#### Exercise instructions
Every record must be copied exactly.

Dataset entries
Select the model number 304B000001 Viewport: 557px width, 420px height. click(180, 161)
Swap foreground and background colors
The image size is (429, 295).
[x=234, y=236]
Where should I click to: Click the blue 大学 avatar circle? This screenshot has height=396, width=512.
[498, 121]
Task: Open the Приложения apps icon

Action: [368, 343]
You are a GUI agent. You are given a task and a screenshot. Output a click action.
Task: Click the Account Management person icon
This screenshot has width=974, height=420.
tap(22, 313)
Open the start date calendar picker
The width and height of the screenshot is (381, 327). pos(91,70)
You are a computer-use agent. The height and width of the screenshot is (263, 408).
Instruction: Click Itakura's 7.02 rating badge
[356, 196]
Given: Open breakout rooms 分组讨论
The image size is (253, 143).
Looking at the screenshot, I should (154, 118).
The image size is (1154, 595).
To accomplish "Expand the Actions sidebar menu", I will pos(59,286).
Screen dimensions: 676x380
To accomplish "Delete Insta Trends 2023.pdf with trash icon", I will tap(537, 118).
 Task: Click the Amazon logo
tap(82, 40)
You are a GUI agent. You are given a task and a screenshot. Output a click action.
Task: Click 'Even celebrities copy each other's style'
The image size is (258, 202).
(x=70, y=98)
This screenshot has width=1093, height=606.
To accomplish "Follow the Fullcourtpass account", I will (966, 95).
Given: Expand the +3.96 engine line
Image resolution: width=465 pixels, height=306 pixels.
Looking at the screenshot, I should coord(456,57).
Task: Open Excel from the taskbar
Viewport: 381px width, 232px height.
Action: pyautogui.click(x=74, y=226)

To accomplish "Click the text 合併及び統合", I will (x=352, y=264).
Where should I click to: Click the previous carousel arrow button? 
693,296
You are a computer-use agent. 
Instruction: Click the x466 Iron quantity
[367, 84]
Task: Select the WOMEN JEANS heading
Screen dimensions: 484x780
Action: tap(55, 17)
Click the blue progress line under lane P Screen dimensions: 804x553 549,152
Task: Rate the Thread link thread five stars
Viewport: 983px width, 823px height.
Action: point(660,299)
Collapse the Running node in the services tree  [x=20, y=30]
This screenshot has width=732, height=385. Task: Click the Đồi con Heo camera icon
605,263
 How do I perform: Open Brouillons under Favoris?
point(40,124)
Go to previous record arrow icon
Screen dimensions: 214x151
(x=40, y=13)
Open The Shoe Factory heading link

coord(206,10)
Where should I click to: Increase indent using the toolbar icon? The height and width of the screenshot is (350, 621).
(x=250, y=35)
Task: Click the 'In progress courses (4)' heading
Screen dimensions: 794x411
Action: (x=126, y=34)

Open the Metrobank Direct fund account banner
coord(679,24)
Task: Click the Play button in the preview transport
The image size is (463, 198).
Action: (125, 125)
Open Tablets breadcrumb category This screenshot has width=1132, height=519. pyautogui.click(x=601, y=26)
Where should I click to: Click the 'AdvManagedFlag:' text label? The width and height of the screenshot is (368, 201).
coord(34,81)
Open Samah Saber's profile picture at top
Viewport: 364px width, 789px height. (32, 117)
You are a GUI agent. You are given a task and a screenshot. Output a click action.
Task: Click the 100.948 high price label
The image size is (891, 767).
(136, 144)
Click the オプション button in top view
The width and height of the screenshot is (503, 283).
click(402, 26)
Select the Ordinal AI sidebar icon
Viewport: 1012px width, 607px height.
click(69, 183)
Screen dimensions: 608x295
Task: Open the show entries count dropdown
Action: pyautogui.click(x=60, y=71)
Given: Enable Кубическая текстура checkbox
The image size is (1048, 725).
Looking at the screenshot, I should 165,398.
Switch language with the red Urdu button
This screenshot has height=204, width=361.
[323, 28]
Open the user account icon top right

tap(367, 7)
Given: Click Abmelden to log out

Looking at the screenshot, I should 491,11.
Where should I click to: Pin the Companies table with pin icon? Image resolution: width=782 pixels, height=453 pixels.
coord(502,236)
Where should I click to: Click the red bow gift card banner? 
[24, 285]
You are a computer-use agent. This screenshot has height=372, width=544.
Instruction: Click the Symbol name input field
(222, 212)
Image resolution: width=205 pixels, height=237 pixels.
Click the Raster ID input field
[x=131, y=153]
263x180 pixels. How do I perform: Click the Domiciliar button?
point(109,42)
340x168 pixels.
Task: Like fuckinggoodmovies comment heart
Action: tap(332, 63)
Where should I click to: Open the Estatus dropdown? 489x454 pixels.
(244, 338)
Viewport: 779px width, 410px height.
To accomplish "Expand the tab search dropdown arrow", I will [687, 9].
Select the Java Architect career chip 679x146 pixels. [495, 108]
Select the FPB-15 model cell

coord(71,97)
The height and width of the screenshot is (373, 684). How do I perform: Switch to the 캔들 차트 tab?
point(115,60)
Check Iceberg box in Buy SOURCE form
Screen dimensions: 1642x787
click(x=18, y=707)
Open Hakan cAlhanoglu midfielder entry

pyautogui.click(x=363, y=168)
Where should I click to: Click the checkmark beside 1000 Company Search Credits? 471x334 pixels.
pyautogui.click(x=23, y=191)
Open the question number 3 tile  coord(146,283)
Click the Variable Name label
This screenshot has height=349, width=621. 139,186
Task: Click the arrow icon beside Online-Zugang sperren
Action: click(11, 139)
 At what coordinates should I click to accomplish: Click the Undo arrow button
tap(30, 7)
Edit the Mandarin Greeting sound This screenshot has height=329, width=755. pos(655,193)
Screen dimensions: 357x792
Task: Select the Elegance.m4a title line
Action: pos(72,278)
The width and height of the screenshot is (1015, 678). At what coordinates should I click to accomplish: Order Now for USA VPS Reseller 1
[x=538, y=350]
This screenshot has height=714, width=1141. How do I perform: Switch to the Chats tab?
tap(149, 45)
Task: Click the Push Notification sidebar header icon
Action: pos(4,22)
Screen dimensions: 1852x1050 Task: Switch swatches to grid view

#### Reply
Select the model number 304B000001 Viewport: 557px width, 420px height. click(180, 161)
Swap foreground and background colors
The image size is (429, 295).
[x=234, y=236]
Where should I click to: Click the blue 大学 avatar circle? This screenshot has height=396, width=512.
[498, 121]
Task: Open the Приложения apps icon

Action: [368, 343]
You are a GUI agent. You are given a task and a screenshot. Output a click action.
Task: Click the Account Management person icon
This screenshot has width=974, height=420.
tap(22, 313)
Open the start date calendar picker
The width and height of the screenshot is (381, 327). pos(91,70)
You are a computer-use agent. The height and width of the screenshot is (263, 408).
Instruction: Click Itakura's 7.02 rating badge
[356, 196]
Given: Open breakout rooms 分组讨论
The image size is (253, 143).
Looking at the screenshot, I should (154, 118).
The image size is (1154, 595).
To accomplish "Expand the Actions sidebar menu", I will pos(59,286).
Screen dimensions: 676x380
To accomplish "Delete Insta Trends 2023.pdf with trash icon", I will tap(537, 118).
 Task: Click the Amazon logo
tap(82, 40)
You are a GUI agent. You are given a task and a screenshot. Output a click action.
Task: Click 'Even celebrities copy each other's style'
The image size is (258, 202).
(x=70, y=98)
This screenshot has width=1093, height=606.
To accomplish "Follow the Fullcourtpass account", I will (966, 95).
Given: Expand the +3.96 engine line
Image resolution: width=465 pixels, height=306 pixels.
Looking at the screenshot, I should coord(456,57).
Task: Open Excel from the taskbar
Viewport: 381px width, 232px height.
Action: pyautogui.click(x=74, y=226)

To accomplish "Click the text 合併及び統合", I will (x=352, y=264).
Where should I click to: Click the previous carousel arrow button? 
693,296
You are a computer-use agent. 
Instruction: Click the x466 Iron quantity
[367, 84]
Task: Select the WOMEN JEANS heading
Screen dimensions: 484x780
Action: tap(55, 17)
Click the blue progress line under lane P Screen dimensions: 804x553 549,152
Task: Rate the Thread link thread five stars
Viewport: 983px width, 823px height.
Action: point(660,299)
Collapse the Running node in the services tree  [x=20, y=30]
This screenshot has width=732, height=385. Task: Click the Đồi con Heo camera icon
605,263
 How do I perform: Open Brouillons under Favoris?
point(40,124)
Go to previous record arrow icon
Screen dimensions: 214x151
(x=40, y=13)
Open The Shoe Factory heading link

coord(206,10)
Where should I click to: Increase indent using the toolbar icon? The height and width of the screenshot is (350, 621).
(x=250, y=35)
Task: Click the 'In progress courses (4)' heading
Screen dimensions: 794x411
Action: (x=126, y=34)

Open the Metrobank Direct fund account banner
coord(679,24)
Task: Click the Play button in the preview transport
The image size is (463, 198).
Action: (125, 125)
Open Tablets breadcrumb category This screenshot has width=1132, height=519. pyautogui.click(x=601, y=26)
Where should I click to: Click the 'AdvManagedFlag:' text label? The width and height of the screenshot is (368, 201).
coord(34,81)
Open Samah Saber's profile picture at top
Viewport: 364px width, 789px height. (32, 117)
You are a GUI agent. You are given a task and a screenshot. Output a click action.
Task: Click the 100.948 high price label
The image size is (891, 767).
(136, 144)
Click the オプション button in top view
The width and height of the screenshot is (503, 283).
click(402, 26)
Select the Ordinal AI sidebar icon
Viewport: 1012px width, 607px height.
click(69, 183)
Screen dimensions: 608x295
Task: Open the show entries count dropdown
Action: pyautogui.click(x=60, y=71)
Given: Enable Кубическая текстура checkbox
The image size is (1048, 725).
Looking at the screenshot, I should 165,398.
Switch language with the red Urdu button
This screenshot has height=204, width=361.
[323, 28]
Open the user account icon top right

tap(367, 7)
Given: Click Abmelden to log out

Looking at the screenshot, I should 491,11.
Where should I click to: Pin the Companies table with pin icon? Image resolution: width=782 pixels, height=453 pixels.
coord(502,236)
Where should I click to: Click the red bow gift card banner? 
[24, 285]
You are a computer-use agent. This screenshot has height=372, width=544.
Instruction: Click the Symbol name input field
(222, 212)
Image resolution: width=205 pixels, height=237 pixels.
Click the Raster ID input field
[x=131, y=153]
263x180 pixels. How do I perform: Click the Domiciliar button?
point(109,42)
340x168 pixels.
Task: Like fuckinggoodmovies comment heart
Action: tap(332, 63)
Where should I click to: Open the Estatus dropdown? 489x454 pixels.
(244, 338)
Viewport: 779px width, 410px height.
To accomplish "Expand the tab search dropdown arrow", I will [687, 9].
Select the Java Architect career chip 679x146 pixels. [495, 108]
Select the FPB-15 model cell

coord(71,97)
The height and width of the screenshot is (373, 684). How do I perform: Switch to the 캔들 차트 tab?
point(115,60)
Check Iceberg box in Buy SOURCE form
Screen dimensions: 1642x787
click(x=18, y=707)
Open Hakan cAlhanoglu midfielder entry

pyautogui.click(x=363, y=168)
Where should I click to: Click the checkmark beside 1000 Company Search Credits? 471x334 pixels.
pyautogui.click(x=23, y=191)
Open the question number 3 tile  coord(146,283)
Click the Variable Name label
This screenshot has height=349, width=621. 139,186
Task: Click the arrow icon beside Online-Zugang sperren
Action: click(11, 139)
 At what coordinates should I click to accomplish: Click the Undo arrow button
tap(30, 7)
Edit the Mandarin Greeting sound This screenshot has height=329, width=755. pos(655,193)
Screen dimensions: 357x792
Task: Select the Elegance.m4a title line
Action: pos(72,278)
The width and height of the screenshot is (1015, 678). At what coordinates should I click to accomplish: Order Now for USA VPS Reseller 1
[x=538, y=350]
This screenshot has height=714, width=1141. How do I perform: Switch to the Chats tab?
tap(149, 45)
Task: Click the Push Notification sidebar header icon
Action: pos(4,22)
Screen dimensions: 1852x1050 Task: Switch swatches to grid view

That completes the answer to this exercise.